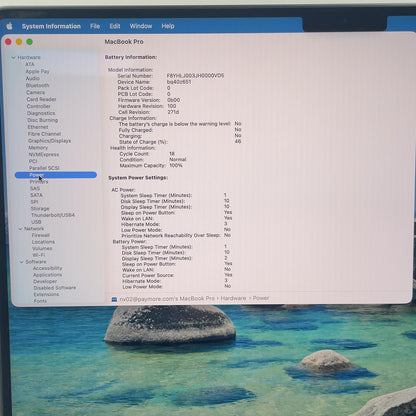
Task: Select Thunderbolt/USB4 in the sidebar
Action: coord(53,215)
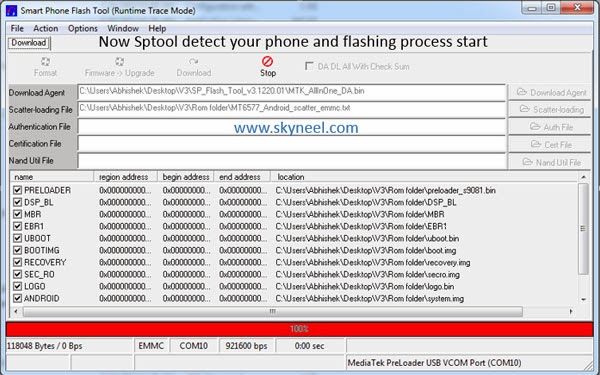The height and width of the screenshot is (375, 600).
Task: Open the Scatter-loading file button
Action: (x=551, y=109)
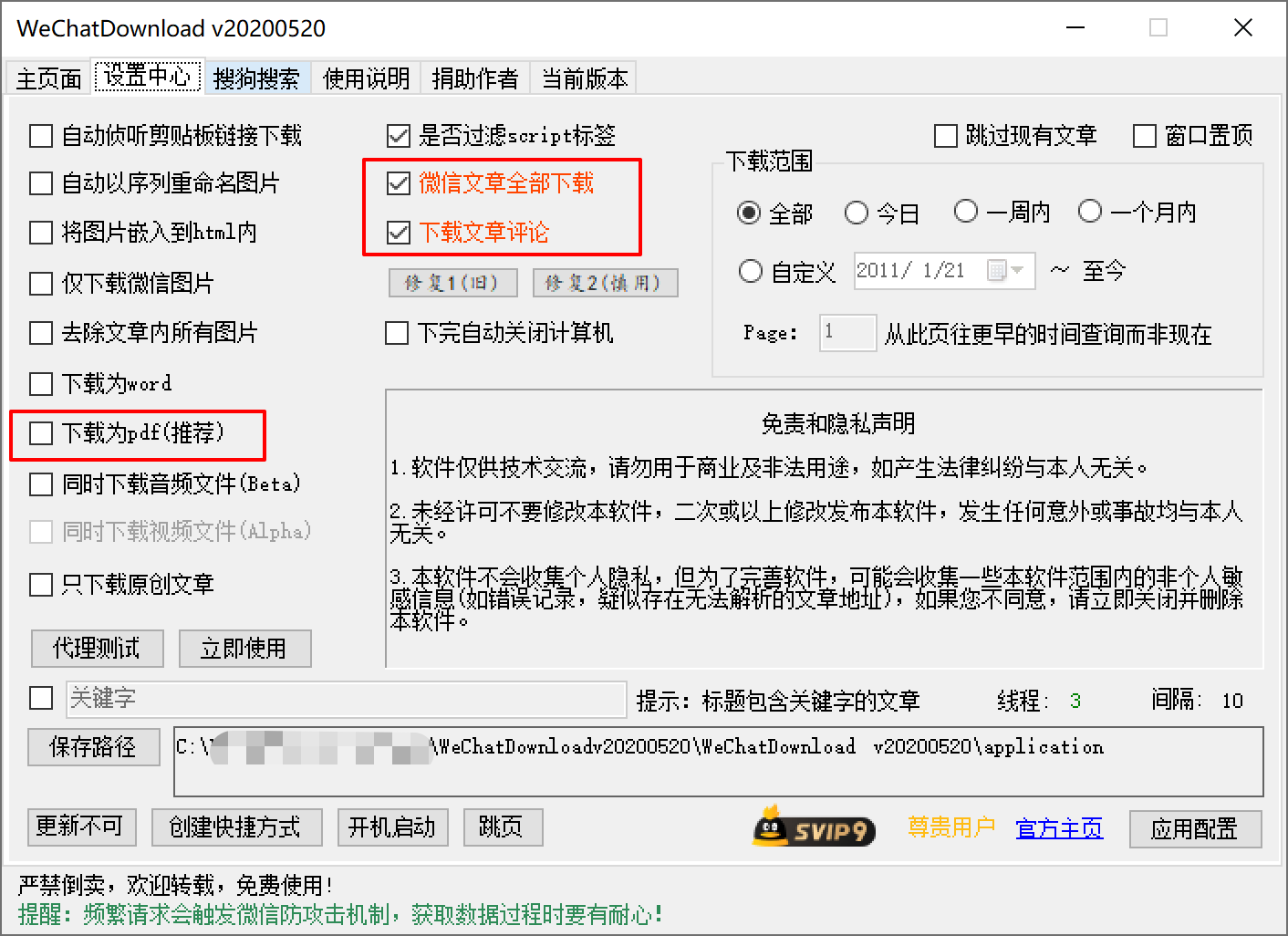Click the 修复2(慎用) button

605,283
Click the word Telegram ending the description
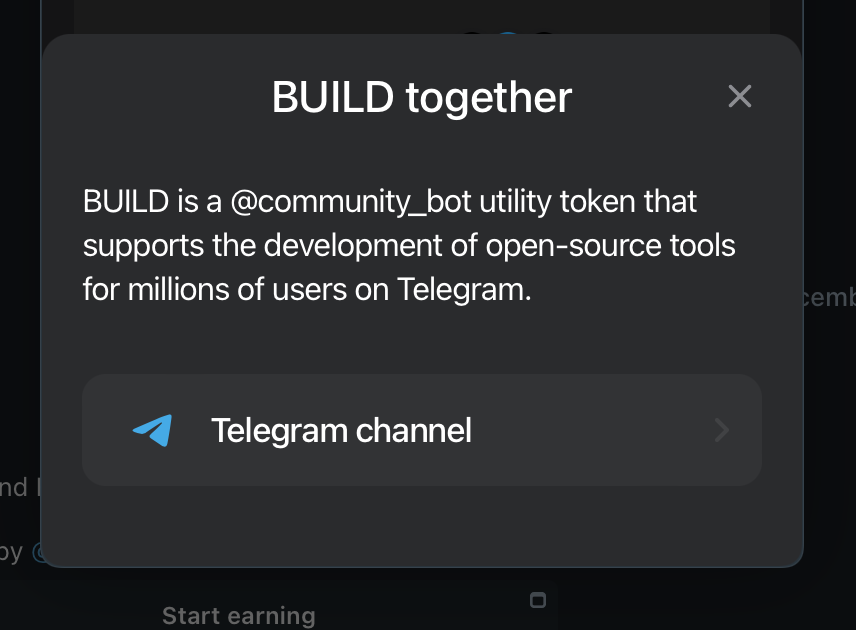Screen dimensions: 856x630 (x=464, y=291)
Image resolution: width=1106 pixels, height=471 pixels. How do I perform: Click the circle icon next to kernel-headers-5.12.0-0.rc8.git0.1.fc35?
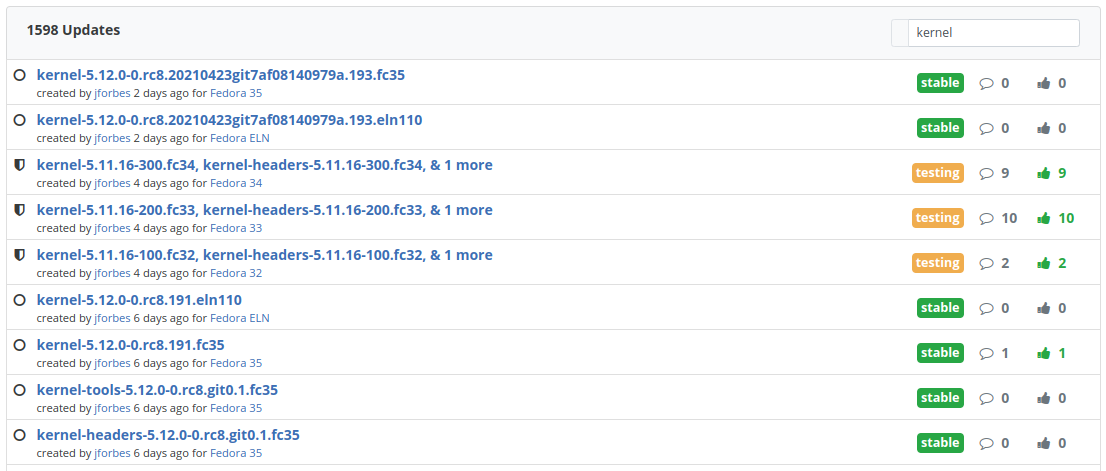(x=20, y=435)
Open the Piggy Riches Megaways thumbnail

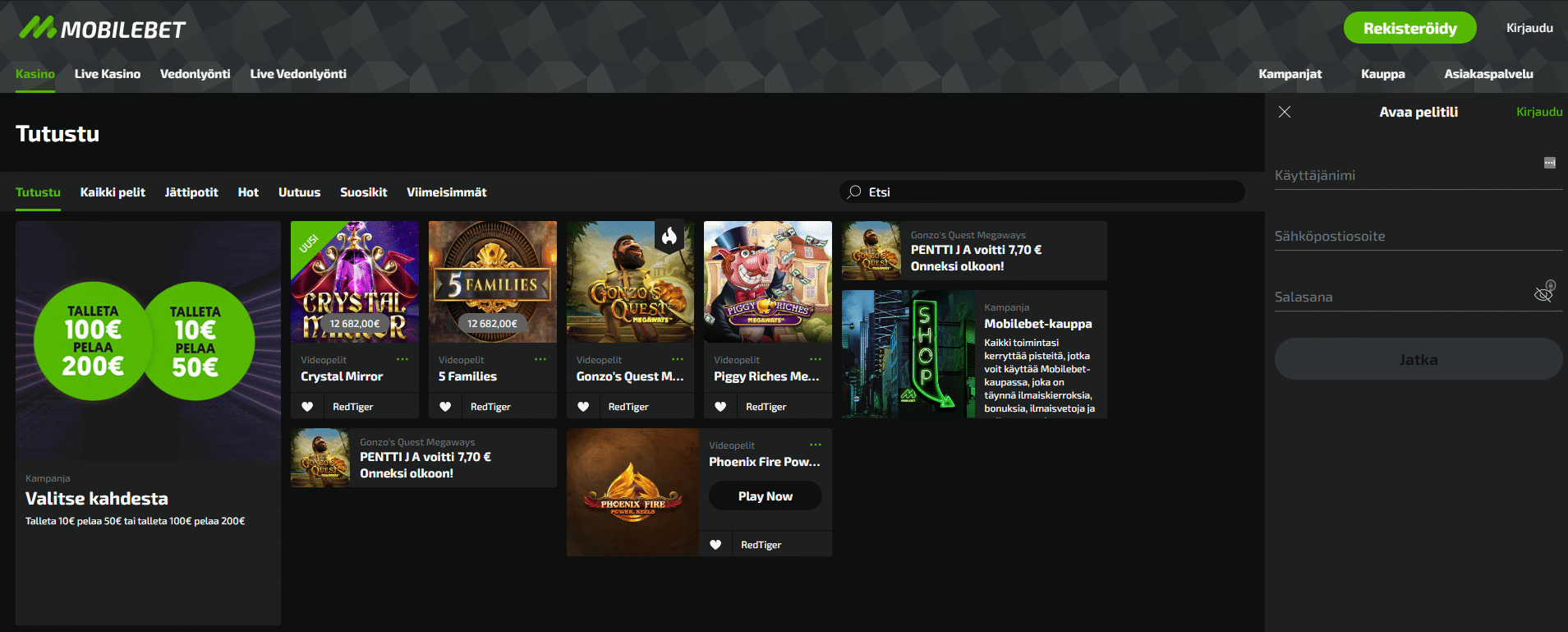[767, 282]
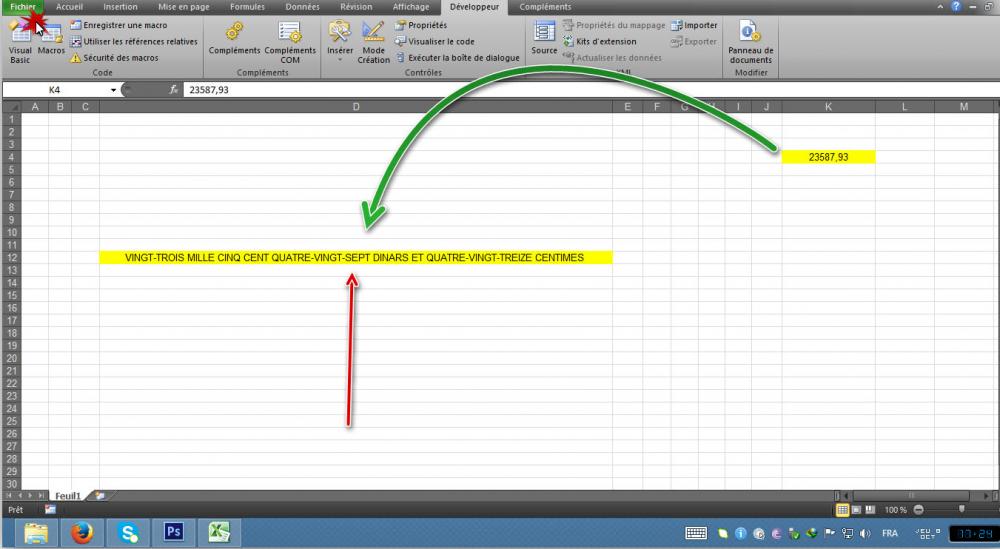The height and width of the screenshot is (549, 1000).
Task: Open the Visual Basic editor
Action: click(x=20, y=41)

------------------------------------

_What is being asked_: Can the lines from the one with "Image resolution: width=1106" to the end of the records above be quoted exactly, both ends included, with every picture omitted?

_Answer box_:
Image resolution: width=1106 pixels, height=471 pixels. How do I perform: Click the circle icon next to kernel-headers-5.12.0-0.rc8.git0.1.fc35?
(x=20, y=435)
Open the Piggy Riches Megaways thumbnail

[767, 282]
The height and width of the screenshot is (549, 1000).
Task: Open the Visual Basic editor
Action: click(x=20, y=41)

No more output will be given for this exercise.